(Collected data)

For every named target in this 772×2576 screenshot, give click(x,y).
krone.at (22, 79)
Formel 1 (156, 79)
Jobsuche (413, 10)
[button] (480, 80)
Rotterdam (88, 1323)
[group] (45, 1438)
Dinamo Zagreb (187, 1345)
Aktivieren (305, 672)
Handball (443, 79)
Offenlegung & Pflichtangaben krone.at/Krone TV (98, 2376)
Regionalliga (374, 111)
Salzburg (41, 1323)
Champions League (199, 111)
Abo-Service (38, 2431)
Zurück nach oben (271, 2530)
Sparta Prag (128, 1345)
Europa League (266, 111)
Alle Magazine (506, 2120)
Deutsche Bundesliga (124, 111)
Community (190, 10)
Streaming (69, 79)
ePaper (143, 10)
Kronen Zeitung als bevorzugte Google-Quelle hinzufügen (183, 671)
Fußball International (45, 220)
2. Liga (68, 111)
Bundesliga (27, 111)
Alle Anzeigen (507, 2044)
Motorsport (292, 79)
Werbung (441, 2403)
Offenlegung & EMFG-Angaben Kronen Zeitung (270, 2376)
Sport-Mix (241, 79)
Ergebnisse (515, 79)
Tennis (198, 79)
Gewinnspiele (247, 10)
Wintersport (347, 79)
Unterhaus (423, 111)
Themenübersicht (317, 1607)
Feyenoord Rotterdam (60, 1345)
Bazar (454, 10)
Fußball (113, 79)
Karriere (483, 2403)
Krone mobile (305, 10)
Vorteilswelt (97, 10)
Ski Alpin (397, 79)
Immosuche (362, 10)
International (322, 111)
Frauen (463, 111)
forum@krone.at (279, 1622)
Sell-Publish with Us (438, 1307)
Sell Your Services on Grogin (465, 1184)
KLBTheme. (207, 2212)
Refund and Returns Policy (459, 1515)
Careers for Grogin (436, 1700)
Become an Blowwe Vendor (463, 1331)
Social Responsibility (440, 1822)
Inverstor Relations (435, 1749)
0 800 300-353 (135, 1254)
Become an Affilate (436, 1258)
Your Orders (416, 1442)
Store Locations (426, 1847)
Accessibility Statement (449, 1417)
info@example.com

▸ **Required work**:
Copy out the lines of the data where the word "International" can be found.

▸ **Response to the task**:
Fußball International (45, 220)
International (322, 111)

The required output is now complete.